The Unmarked Path To Eternity
mimisnow04 · Ongoing · 85.7k Words
Introduction
The world calls him Ashborn — a polite word for worthless. Dorian has never had reason to disagree. He has his mother Sera, her warmth, and just enough coin to keep them fed. It is small, but it is enough. Until the Decaying Veil takes root in Sera's spirit, and every healer in the region turns them away. Ashborn do not deserve care, and their kin even less.
The cure exists. The Firstflame Petal, sealed in the Vault of the First Flame at the literal peak of the world. Reachable only by those who master the Sovereign Realm, the rarest cultivation height in existence. Dorian has no Soulmark. No teacher. No sect. No time.
What he finds in the ruins of a forgotten god changes everything: a Blank Soulmark with no predetermined path, only an infinite capacity to walk every path at once. He cannot be defined. He cannot be capped. He cannot be stopped. Because the unmarked path has no ceiling.
Chapter 1
The village of Caldwen did not hate Dorian. That would have required noticing him first.
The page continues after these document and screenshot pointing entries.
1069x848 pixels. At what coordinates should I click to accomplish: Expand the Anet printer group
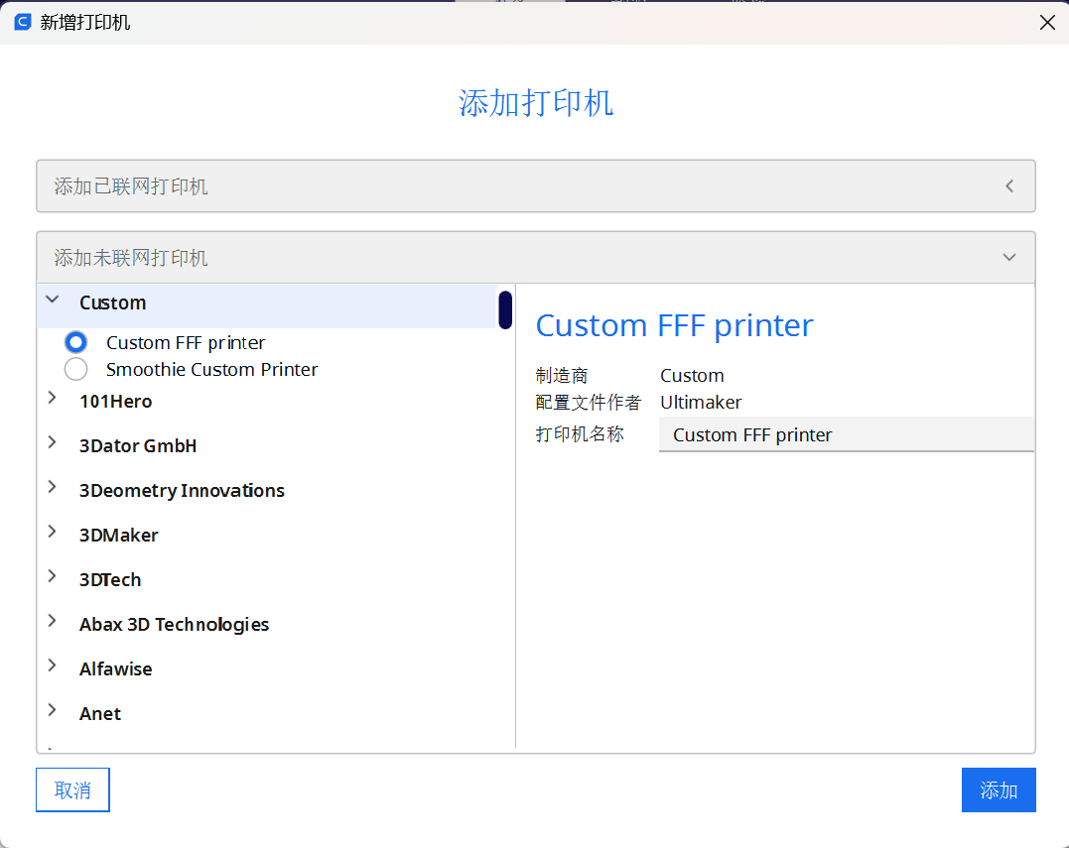tap(53, 711)
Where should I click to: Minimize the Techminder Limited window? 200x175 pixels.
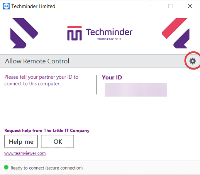pos(151,6)
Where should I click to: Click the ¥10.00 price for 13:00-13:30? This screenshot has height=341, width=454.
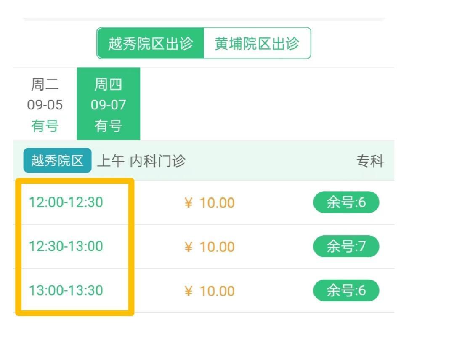210,291
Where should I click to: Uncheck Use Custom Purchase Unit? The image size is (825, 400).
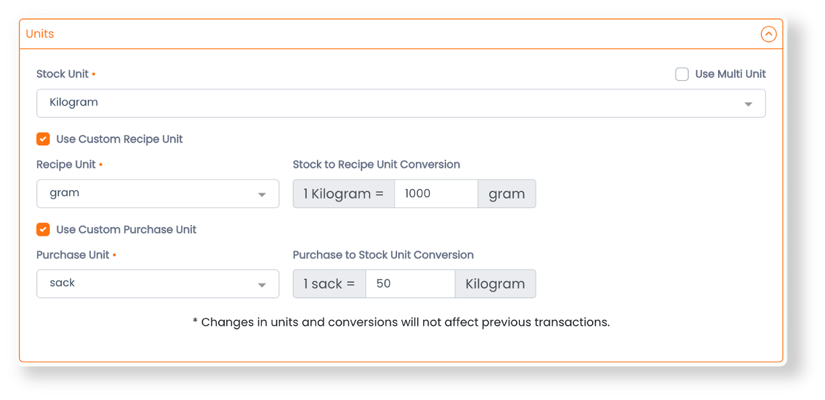43,230
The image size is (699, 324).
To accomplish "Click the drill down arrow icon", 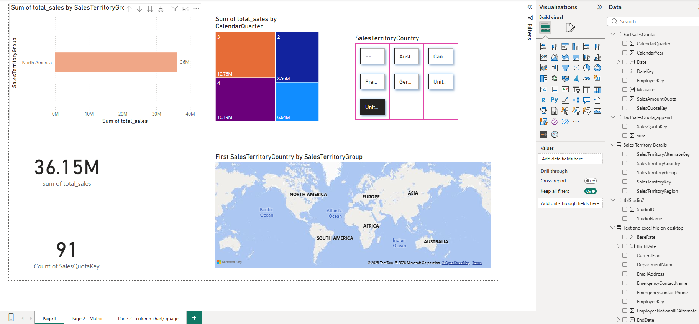I will tap(139, 8).
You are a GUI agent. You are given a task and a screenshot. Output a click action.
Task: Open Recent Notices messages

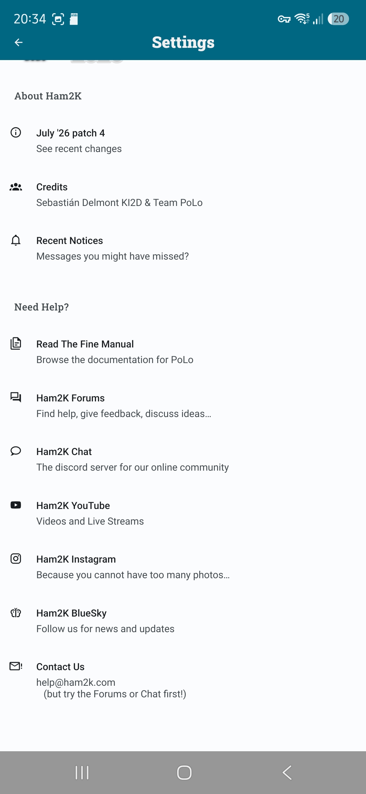pyautogui.click(x=183, y=248)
He existed in the spaces between the market stalls and the alley walls, between the conversations of marked cultivators who passed through on their way to somewhere better, between the sunrise and the work that followed it before he had time to appreciate either. Nineteen years of breathing the same ash-grey air as everyone else, and not a single person in Caldwen had ever looked at him the way they looked at a person who mattered.
He had stopped expecting them to.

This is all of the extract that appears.